Saving energy is not an option but a duty

by Michael Smith (Veshengro)

Saving energy is not simply an option, it is a duty. The global mega-trend of “energy use and climate change” has meanwhile also arrived in the daily routine of business.

med_eh_save-energy_249x267Some countries, driven by political climate targets, via tax deals puts businesses in at times difficult positions. On top of that comes the price development of primary energy driven by increasing scarcity of fossil raw materials such as oil and gas and the increase in global demand.

This means that saving energy is high on the agenda for businesses everywhere, as it should be. However, looking at the City of London and the banks and other businesses there the message does not seem to have gotten through again and CEOs do not seem to have gotten the memo, and even government offices are lit up like Christmas trees even when there is no one home.

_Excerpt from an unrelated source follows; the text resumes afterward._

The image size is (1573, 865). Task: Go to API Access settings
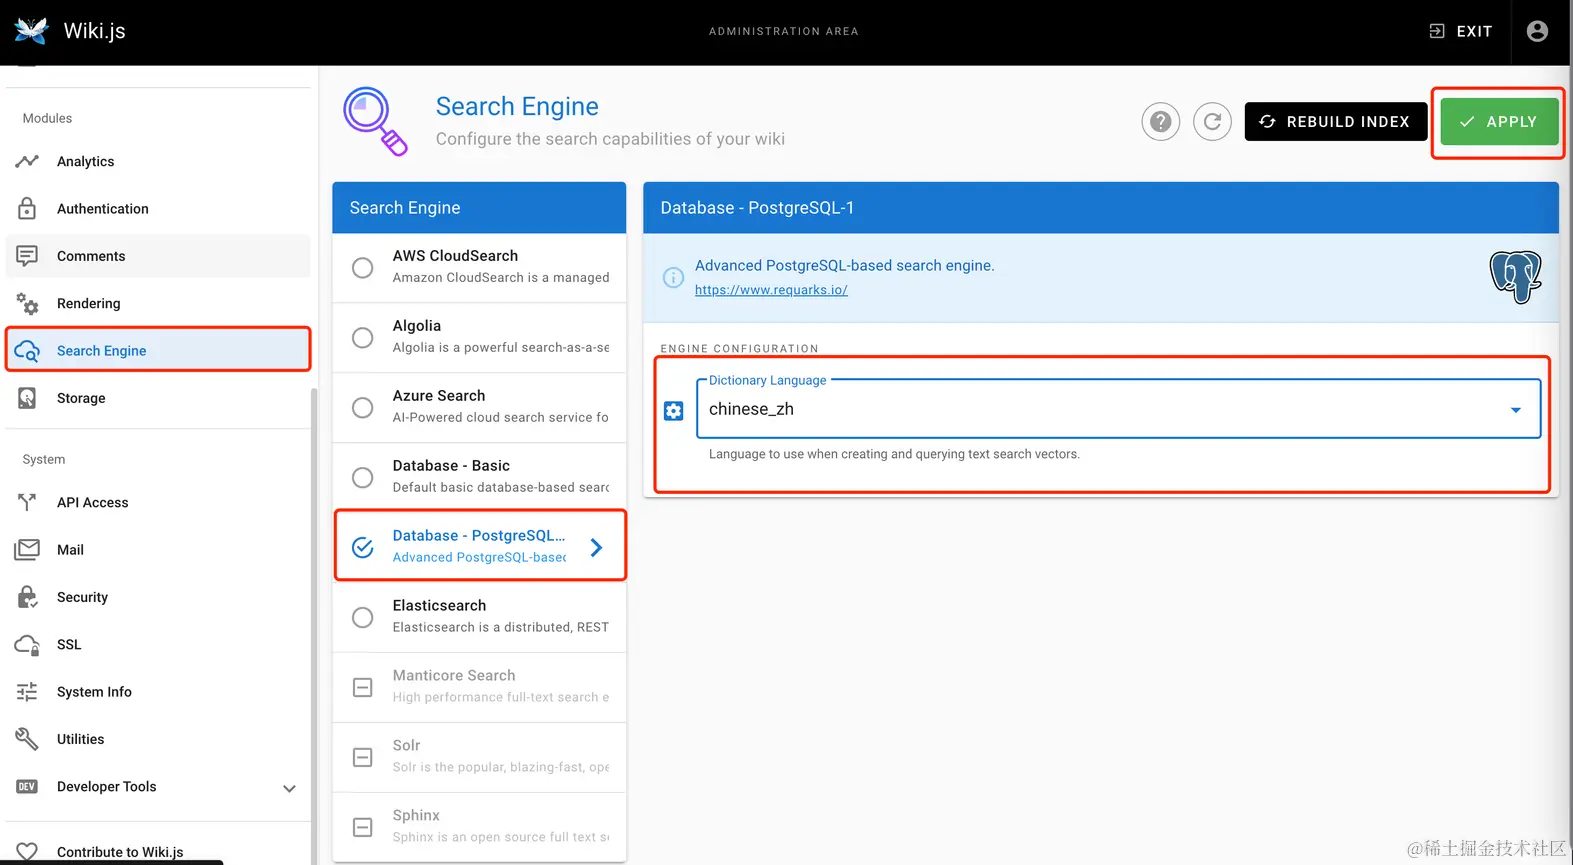(x=92, y=502)
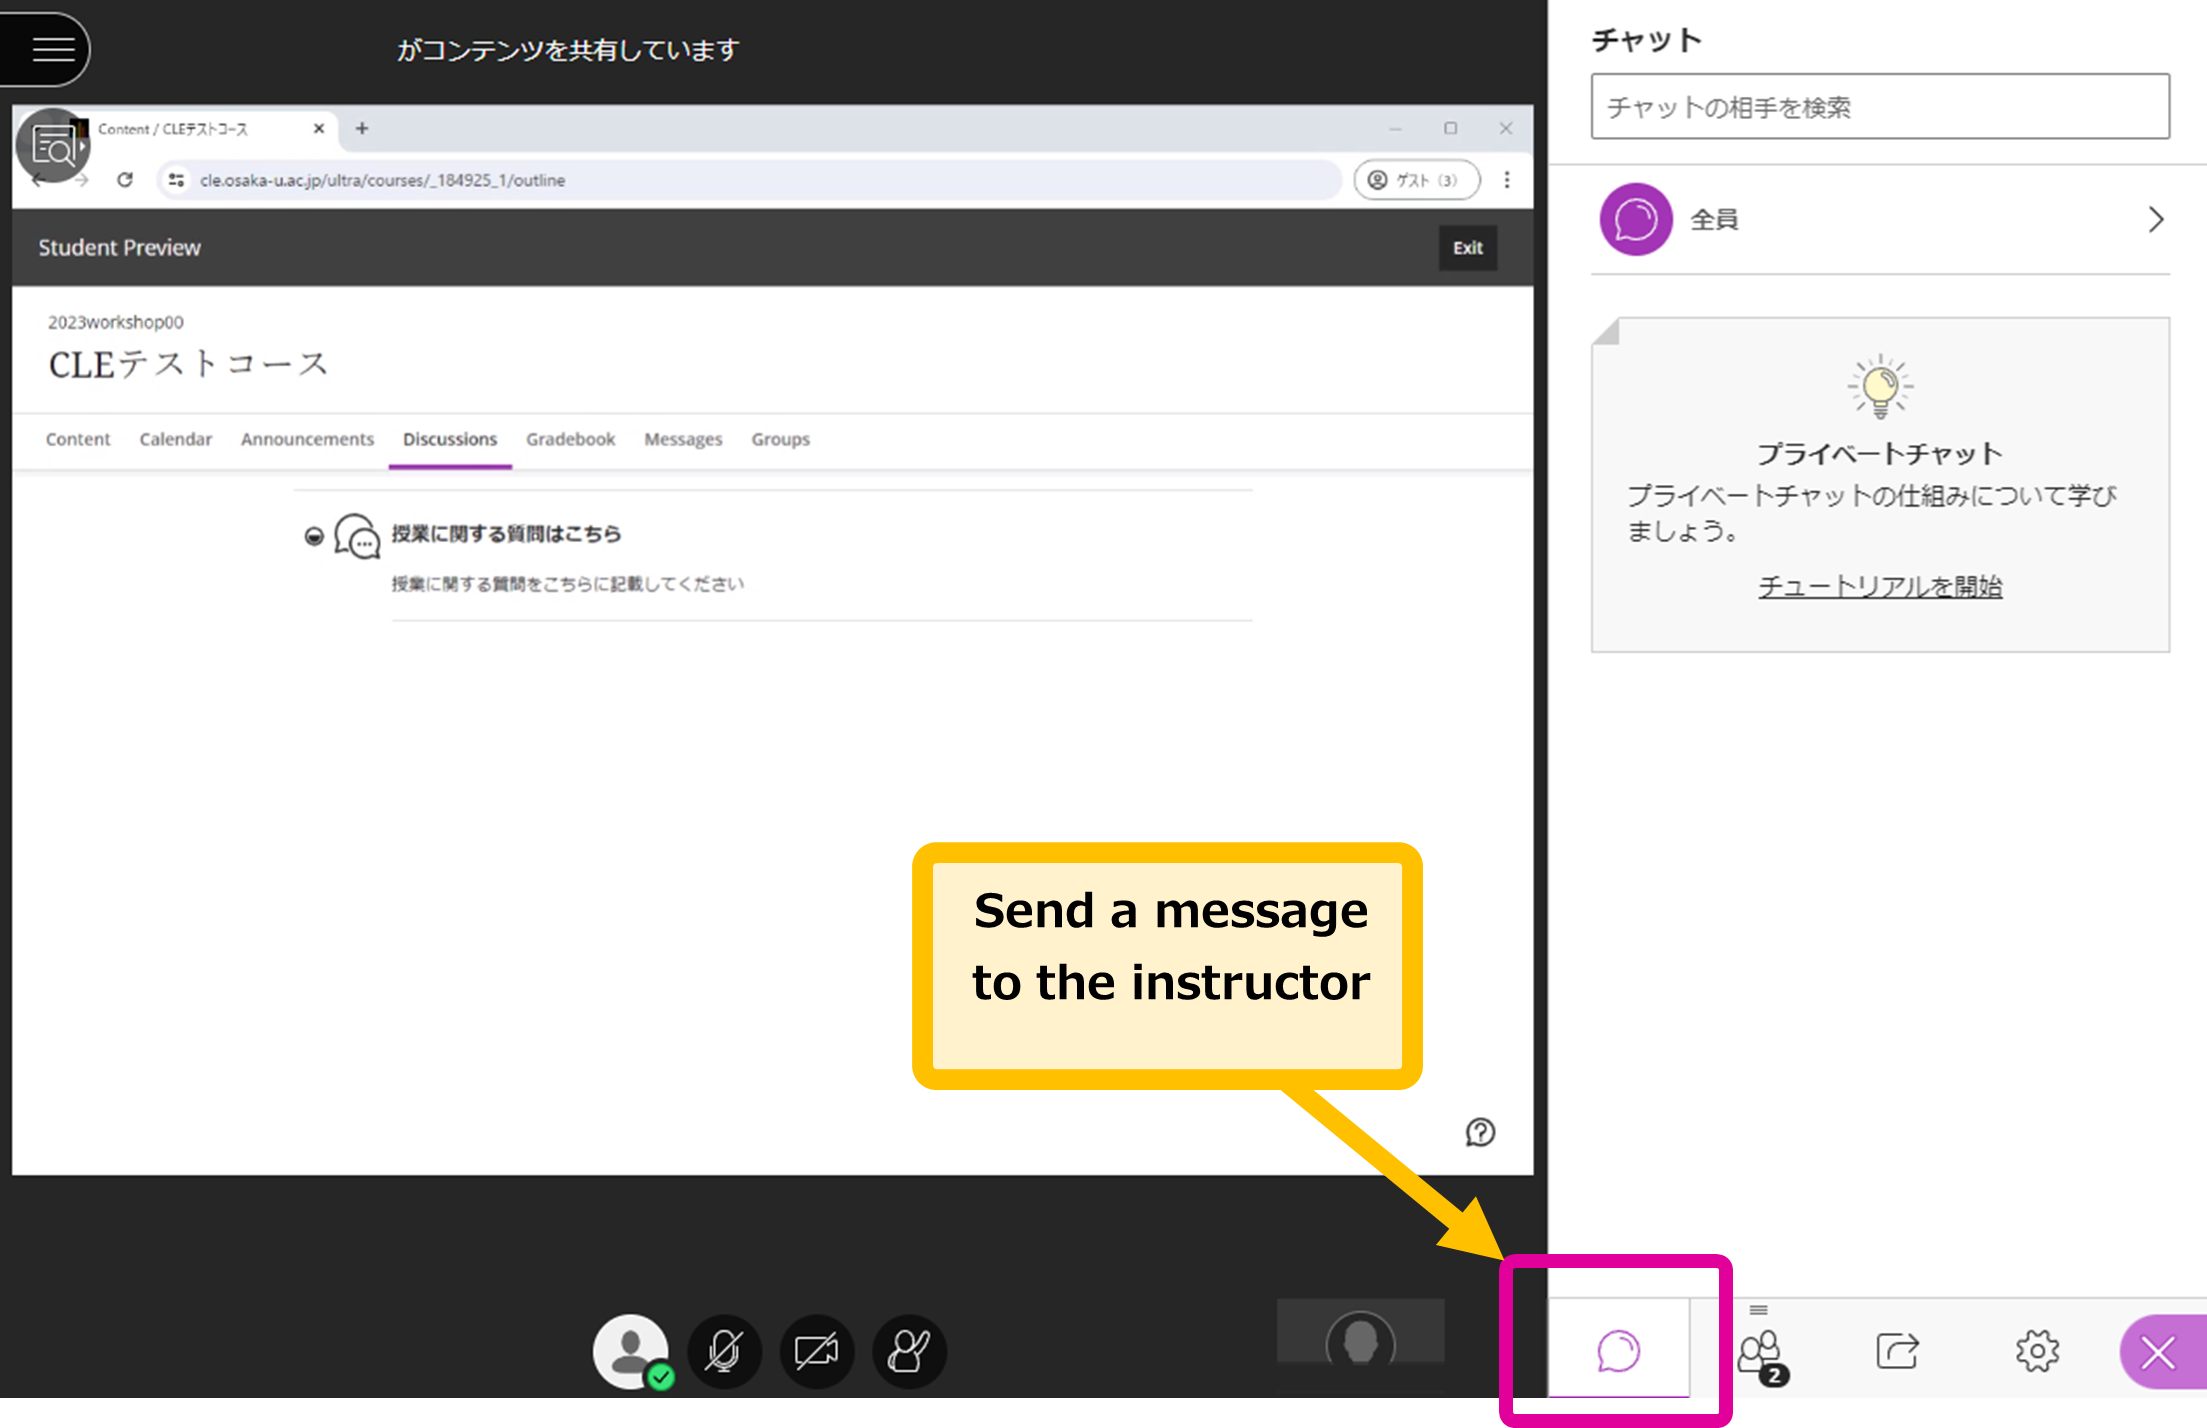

While they – the government that is – keep riling at households and small businesses to reduce their energy consumption and to turn off lights in rooms not in use and to ensure that the business premises have all appliances turned off no one seems to dare tell the banks and big offices and the government departments to do the same.

Saving energy is not an option, neither for use as individuals and households nor for businesses or government, it is a duty. A duty to the Planet and to future generations and we all have the duty to reduce energy usage and also use of water and other resources.

Do, however, compact fluorescent light bulbs, aka CFLs, really save energy in use, compared to the old, now sadly, and I mean that, phased out old-fashioned Edison light bulbs?

I must say that all my tests with power consumption meters and such, and also as regards to lifespan of CFLs vs. the incandescent, the Edison, bulbs, none have been discovered. I have found that the power consumption of a supposed 7Watt CFL (supposedly giving the same light as a 60W incandescent) is at least 30+ watts and as to lifespan... well, they do not live as long, in my judgment, as did the old style ones. Sorry, but someone seems to have applied green paint or soap suds somewhere here.

It would appear that our governments have been sold a dud there somehow on both counts as far as CFLs are concerned. LEDs are a different kettle of fish altogether but on both counts, ,CFLs and LEDs, the light is harsh bright white which is not very beneficial to people's well-being.

The best option is and was ever to turn off the lights in a room or an area where the light is not required at the time. In the case of CFLs, however, turning them on and then after a few minutes back off seems to reduce their lifespan rather dramatically. Who, I would like to ask and know, was the recipient of brown envelopes with contents again in the EU and elsewhere for the law about CFLs having been brought in?

We must save energy and resources, and it is the duty of all of us, but CFLs do not appear to be much of a help here and their costs are still high compared to the few cents that incandescent light bulbs could be had for a couple of years before they were, basically, banned.

In addition to that the talk about the “phantom power” drawn by cell phone chargers and such like is also to a great extent humbug. The current is so minimal that is does not even register on the scale of things.

On the other hand there are things we can do to save energy and, at the same time money, that really have an impact and make a difference, such as not boiling a full, freshly drawn, kettle of water each and every time that we make a cup of tea or coffee. Also add to this the turning off of lights that don't have to be on and use lower wattage lamps and more direct lighting than 100W overhead lamps, the light of which is but wasted to a great extent.